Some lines

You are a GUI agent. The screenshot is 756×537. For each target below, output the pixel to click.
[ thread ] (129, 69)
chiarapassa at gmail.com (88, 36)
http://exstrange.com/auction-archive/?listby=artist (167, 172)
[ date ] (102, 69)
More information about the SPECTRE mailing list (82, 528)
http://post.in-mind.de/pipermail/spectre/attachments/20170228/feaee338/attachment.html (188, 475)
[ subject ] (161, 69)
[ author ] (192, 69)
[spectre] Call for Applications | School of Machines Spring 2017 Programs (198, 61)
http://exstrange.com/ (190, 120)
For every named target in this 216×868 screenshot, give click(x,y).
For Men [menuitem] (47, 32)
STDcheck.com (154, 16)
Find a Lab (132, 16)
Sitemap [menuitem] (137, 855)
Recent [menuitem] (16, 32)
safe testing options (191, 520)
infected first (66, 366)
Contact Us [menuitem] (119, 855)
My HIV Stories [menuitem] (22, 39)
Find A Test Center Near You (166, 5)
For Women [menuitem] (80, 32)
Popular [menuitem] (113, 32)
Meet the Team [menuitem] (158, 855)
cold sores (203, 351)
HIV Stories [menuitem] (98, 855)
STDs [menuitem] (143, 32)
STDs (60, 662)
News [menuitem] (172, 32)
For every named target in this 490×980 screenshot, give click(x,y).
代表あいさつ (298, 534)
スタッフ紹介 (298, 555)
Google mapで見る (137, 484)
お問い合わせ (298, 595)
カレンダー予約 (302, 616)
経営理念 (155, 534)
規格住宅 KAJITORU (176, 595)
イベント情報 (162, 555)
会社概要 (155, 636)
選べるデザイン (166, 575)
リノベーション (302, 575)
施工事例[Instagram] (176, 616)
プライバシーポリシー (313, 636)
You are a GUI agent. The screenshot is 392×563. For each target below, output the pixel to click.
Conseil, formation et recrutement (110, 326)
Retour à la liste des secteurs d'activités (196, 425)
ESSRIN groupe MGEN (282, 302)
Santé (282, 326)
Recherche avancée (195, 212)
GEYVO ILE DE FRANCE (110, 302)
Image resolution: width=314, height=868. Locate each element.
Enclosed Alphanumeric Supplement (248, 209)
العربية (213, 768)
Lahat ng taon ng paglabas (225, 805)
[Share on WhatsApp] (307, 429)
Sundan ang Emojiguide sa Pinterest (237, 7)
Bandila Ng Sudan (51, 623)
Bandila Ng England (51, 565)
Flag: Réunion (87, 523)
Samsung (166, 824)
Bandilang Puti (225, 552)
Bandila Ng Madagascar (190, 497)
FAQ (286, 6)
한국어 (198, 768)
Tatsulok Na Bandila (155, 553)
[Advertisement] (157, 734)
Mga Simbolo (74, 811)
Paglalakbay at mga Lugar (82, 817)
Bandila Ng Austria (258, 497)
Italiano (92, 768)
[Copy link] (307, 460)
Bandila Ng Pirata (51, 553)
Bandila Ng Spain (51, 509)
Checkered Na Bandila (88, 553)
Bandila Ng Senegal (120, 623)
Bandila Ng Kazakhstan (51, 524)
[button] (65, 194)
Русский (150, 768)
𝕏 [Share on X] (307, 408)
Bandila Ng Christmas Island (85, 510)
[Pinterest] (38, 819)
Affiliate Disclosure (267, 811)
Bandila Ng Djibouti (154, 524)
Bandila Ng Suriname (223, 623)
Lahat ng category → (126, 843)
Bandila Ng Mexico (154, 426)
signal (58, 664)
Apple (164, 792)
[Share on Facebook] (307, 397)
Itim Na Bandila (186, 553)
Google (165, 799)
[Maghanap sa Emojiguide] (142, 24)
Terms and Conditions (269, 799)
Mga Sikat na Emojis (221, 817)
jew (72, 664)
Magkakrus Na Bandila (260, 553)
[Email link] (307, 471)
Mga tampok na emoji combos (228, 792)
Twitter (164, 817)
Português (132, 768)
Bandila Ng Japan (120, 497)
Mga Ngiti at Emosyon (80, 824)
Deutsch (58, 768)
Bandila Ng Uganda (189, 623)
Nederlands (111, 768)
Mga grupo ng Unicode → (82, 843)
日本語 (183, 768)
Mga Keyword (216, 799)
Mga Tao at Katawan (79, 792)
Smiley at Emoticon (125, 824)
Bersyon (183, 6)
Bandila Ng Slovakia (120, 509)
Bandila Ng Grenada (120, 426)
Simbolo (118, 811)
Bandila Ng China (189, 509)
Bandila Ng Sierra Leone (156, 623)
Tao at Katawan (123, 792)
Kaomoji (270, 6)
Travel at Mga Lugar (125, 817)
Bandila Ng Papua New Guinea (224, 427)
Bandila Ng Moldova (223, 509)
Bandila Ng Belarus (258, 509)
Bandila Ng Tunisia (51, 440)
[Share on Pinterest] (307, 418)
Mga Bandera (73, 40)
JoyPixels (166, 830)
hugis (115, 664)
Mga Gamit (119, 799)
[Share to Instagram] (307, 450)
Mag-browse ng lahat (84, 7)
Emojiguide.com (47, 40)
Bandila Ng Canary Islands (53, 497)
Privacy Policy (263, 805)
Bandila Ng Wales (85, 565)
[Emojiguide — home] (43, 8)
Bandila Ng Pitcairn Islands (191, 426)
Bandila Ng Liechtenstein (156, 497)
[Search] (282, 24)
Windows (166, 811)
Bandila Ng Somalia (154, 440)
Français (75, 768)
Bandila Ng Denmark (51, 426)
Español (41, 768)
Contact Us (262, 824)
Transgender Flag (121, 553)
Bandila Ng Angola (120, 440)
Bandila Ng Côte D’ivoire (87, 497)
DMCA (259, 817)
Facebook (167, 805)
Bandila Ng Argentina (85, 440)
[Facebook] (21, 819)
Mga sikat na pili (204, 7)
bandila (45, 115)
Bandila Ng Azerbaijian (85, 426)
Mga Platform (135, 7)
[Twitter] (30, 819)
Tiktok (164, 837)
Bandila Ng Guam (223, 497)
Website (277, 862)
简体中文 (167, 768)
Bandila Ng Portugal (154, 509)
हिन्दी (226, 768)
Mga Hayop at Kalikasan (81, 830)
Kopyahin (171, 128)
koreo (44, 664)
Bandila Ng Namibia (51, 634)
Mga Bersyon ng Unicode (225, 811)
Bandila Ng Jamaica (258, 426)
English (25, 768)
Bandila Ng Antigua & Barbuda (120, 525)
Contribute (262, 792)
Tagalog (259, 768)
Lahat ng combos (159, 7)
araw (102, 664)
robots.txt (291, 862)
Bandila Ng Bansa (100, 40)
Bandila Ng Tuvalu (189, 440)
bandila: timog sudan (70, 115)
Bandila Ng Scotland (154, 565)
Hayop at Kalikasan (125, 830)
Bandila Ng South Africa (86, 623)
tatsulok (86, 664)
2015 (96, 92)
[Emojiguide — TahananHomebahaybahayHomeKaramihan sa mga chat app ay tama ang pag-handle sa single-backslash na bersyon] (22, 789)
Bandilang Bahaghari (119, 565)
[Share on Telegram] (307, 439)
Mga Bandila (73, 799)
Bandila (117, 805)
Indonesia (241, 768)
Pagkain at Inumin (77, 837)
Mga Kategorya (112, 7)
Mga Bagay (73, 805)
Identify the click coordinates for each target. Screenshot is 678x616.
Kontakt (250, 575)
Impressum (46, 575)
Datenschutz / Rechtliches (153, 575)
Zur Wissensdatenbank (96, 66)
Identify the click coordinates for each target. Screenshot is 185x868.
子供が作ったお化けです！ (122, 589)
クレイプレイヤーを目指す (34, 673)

**Brief:** Rewrite all of the lines above as a numbered list, leaving out any blank lines.

**Complete response:**
1. You are a GUI agent. The screenshot is 756×537. For each target below, output the pixel to click.
2. [ thread ] (129, 69)
3. chiarapassa at gmail.com (88, 36)
4. http://exstrange.com/auction-archive/?listby=artist (167, 172)
5. [ date ] (102, 69)
6. More information about the SPECTRE mailing list (82, 528)
7. http://post.in-mind.de/pipermail/spectre/attachments/20170228/feaee338/attachment.html (188, 475)
8. [ subject ] (161, 69)
9. [ author ] (192, 69)
10. [spectre] Call for Applications | School of Machines Spring 2017 Programs (198, 61)
11. http://exstrange.com/ (190, 120)
12. For every named target in this 216×868 screenshot, give click(x,y).
13. For Men [menuitem] (47, 32)
14. STDcheck.com (154, 16)
15. Find a Lab (132, 16)
16. Sitemap [menuitem] (137, 855)
17. Recent [menuitem] (16, 32)
18. safe testing options (191, 520)
19. infected first (66, 366)
20. Contact Us [menuitem] (119, 855)
21. My HIV Stories [menuitem] (22, 39)
22. Find A Test Center Near You (166, 5)
23. For Women [menuitem] (80, 32)
24. Popular [menuitem] (113, 32)
25. Meet the Team [menuitem] (158, 855)
26. cold sores (203, 351)
27. HIV Stories [menuitem] (98, 855)
28. STDs [menuitem] (143, 32)
29. STDs (60, 662)
30. News [menuitem] (172, 32)
31. For every named target in this 490×980 screenshot, give click(x,y).
32. 代表あいさつ (298, 534)
33. スタッフ紹介 (298, 555)
34. Google mapで見る (137, 484)
35. お問い合わせ (298, 595)
36. カレンダー予約 (302, 616)
37. 経営理念 (155, 534)
38. 規格住宅 KAJITORU (176, 595)
39. イベント情報 (162, 555)
40. 会社概要 (155, 636)
41. 選べるデザイン (166, 575)
42. リノベーション (302, 575)
43. 施工事例[Instagram] (176, 616)
44. プライバシーポリシー (313, 636)
45. You are a GUI agent. The screenshot is 392×563. For each target below, output the pixel to click.
46. Conseil, formation et recrutement (110, 326)
47. Retour à la liste des secteurs d'activités (196, 425)
48. ESSRIN groupe MGEN (282, 302)
49. Santé (282, 326)
50. Recherche avancée (195, 212)
51. GEYVO ILE DE FRANCE (110, 302)
52. Image resolution: width=314, height=868. Locate each element.
53. Enclosed Alphanumeric Supplement (248, 209)
54. العربية (213, 768)
55. Lahat ng taon ng paglabas (225, 805)
56. [Share on WhatsApp] (307, 429)
57. Sundan ang Emojiguide sa Pinterest (237, 7)
58. Bandila Ng Sudan (51, 623)
59. Bandila Ng England (51, 565)
60. Flag: Réunion (87, 523)
61. Samsung (166, 824)
62. Bandilang Puti (225, 552)
63. Bandila Ng Madagascar (190, 497)
64. FAQ (286, 6)
65. 한국어 (198, 768)
66. Tatsulok Na Bandila (155, 553)
67. [Advertisement] (157, 734)
68. Mga Simbolo (74, 811)
69. Paglalakbay at mga Lugar (82, 817)
70. Bandila Ng Austria (258, 497)
71. Italiano (92, 768)
72. [Copy link] (307, 460)
73. Bandila Ng Pirata (51, 553)
74. Bandila Ng Spain (51, 509)
75. Checkered Na Bandila (88, 553)
76. Bandila Ng Senegal (120, 623)
77. Bandila Ng Kazakhstan (51, 524)
78. [button] (65, 194)
79. Русский (150, 768)
80. 𝕏 [Share on X] (307, 408)
81. Bandila Ng Christmas Island (85, 510)
82. [Pinterest] (38, 819)
83. Affiliate Disclosure (267, 811)
84. Bandila Ng Djibouti (154, 524)
85. Bandila Ng Suriname (223, 623)
86. Lahat ng category → (126, 843)
87. Bandila Ng Mexico (154, 426)
88. signal (58, 664)
89. Apple (164, 792)
90. [Share on Facebook] (307, 397)
91. Itim Na Bandila (186, 553)
92. Google (165, 799)
93. [Maghanap sa Emojiguide] (142, 24)
94. Terms and Conditions (269, 799)
95. Mga Sikat na Emojis (221, 817)
96. jew (72, 664)
97. Magkakrus Na Bandila (260, 553)
98. [Email link] (307, 471)
99. Mga tampok na emoji combos (228, 792)
100. Twitter (164, 817)
101. Português (132, 768)
102. Bandila Ng Japan (120, 497)
103. Mga Ngiti at Emosyon (80, 824)
104. Deutsch (58, 768)
105. Bandila Ng Uganda (189, 623)
106. Nederlands (111, 768)
107. Mga grupo ng Unicode → (82, 843)
108. 日本語 (183, 768)
109. Mga Keyword (216, 799)
110. Mga Tao at Katawan (79, 792)
111. Smiley at Emoticon (125, 824)
112. Bersyon (183, 6)
113. Bandila Ng Slovakia (120, 509)
114. Bandila Ng Grenada (120, 426)
115. Simbolo (118, 811)
116. Bandila Ng China (189, 509)
117. Bandila Ng Sierra Leone (156, 623)
118. Tao at Katawan (123, 792)
119. Kaomoji (270, 6)
120. Travel at Mga Lugar (125, 817)
121. Bandila Ng Papua New Guinea (224, 427)
122. Bandila Ng Moldova (223, 509)
123. Bandila Ng Belarus (258, 509)
124. Bandila Ng Tunisia (51, 440)
125. [Share on Pinterest] (307, 418)
126. Mga Bandera (73, 40)
127. JoyPixels (166, 830)
128. hugis (115, 664)
129. Mga Gamit (119, 799)
130. [Share to Instagram] (307, 450)
131. Mag-browse ng lahat (84, 7)
132. Emojiguide.com (47, 40)
133. Bandila Ng Canary Islands (53, 497)
134. Privacy Policy (263, 805)
135. Bandila Ng Wales (85, 565)
136. [Emojiguide — home] (43, 8)
137. Bandila Ng Pitcairn Islands (191, 426)
138. Bandila Ng Liechtenstein (156, 497)
139. [Search] (282, 24)
140. Windows (166, 811)
141. Bandila Ng Somalia (154, 440)
142. Français (75, 768)
143. Bandila Ng Denmark (51, 426)
144. Español (41, 768)
145. Contact Us (262, 824)
146. Transgender Flag (121, 553)
147. Bandila Ng Angola (120, 440)
148. Bandila Ng Côte D’ivoire (87, 497)
149. DMCA (259, 817)
150. Facebook (167, 805)
151. Bandila Ng Argentina (85, 440)
152. [Facebook] (21, 819)
153. Mga sikat na pili (204, 7)
154. bandila (45, 115)
155. Bandila Ng Azerbaijian (85, 426)
156. Mga Platform (135, 7)
157. [Twitter] (30, 819)
158. Tiktok (164, 837)
159. Bandila Ng Guam (223, 497)
160. Website (277, 862)
161. 简体中文 (167, 768)
162. Bandila Ng Portugal (154, 509)
163. हिन्दी (226, 768)
164. Mga Hayop at Kalikasan (81, 830)
165. Kopyahin (171, 128)
166. koreo (44, 664)
167. Bandila Ng Namibia (51, 634)
168. Mga Bersyon ng Unicode (225, 811)
169. Bandila Ng Jamaica (258, 426)
170. English (25, 768)
171. Bandila Ng Antigua & Barbuda (120, 525)
172. Contribute (262, 792)
173. Tagalog (259, 768)
174. Lahat ng combos (159, 7)
175. araw (102, 664)
176. robots.txt (291, 862)
177. Bandila Ng Bansa (100, 40)
178. Bandila Ng Tuvalu (189, 440)
179. bandila: timog sudan (70, 115)
180. Bandila Ng Scotland (154, 565)
181. Hayop at Kalikasan (125, 830)
182. Bandila Ng South Africa (86, 623)
183. tatsulok (86, 664)
184. 2015 (96, 92)
185. [Emojiguide — TahananHomebahaybahayHomeKaramihan sa mga chat app ay tama ang pag-handle sa single-backslash na bersyon] (22, 789)
186. Bandilang Bahaghari (119, 565)
187. [Share on Telegram] (307, 439)
188. Mga Bandila (73, 799)
189. Bandila (117, 805)
190. Indonesia (241, 768)
191. Pagkain at Inumin (77, 837)
192. Mga Kategorya (112, 7)
193. Mga Bagay (73, 805)
194. Identify the click coordinates for each target. Screenshot is 678x616.
195. Kontakt (250, 575)
196. Impressum (46, 575)
197. Datenschutz / Rechtliches (153, 575)
198. Zur Wissensdatenbank (96, 66)
199. Identify the click coordinates for each target. Screenshot is 185x868.
200. 子供が作ったお化けです！ (122, 589)
201. クレイプレイヤーを目指す (34, 673)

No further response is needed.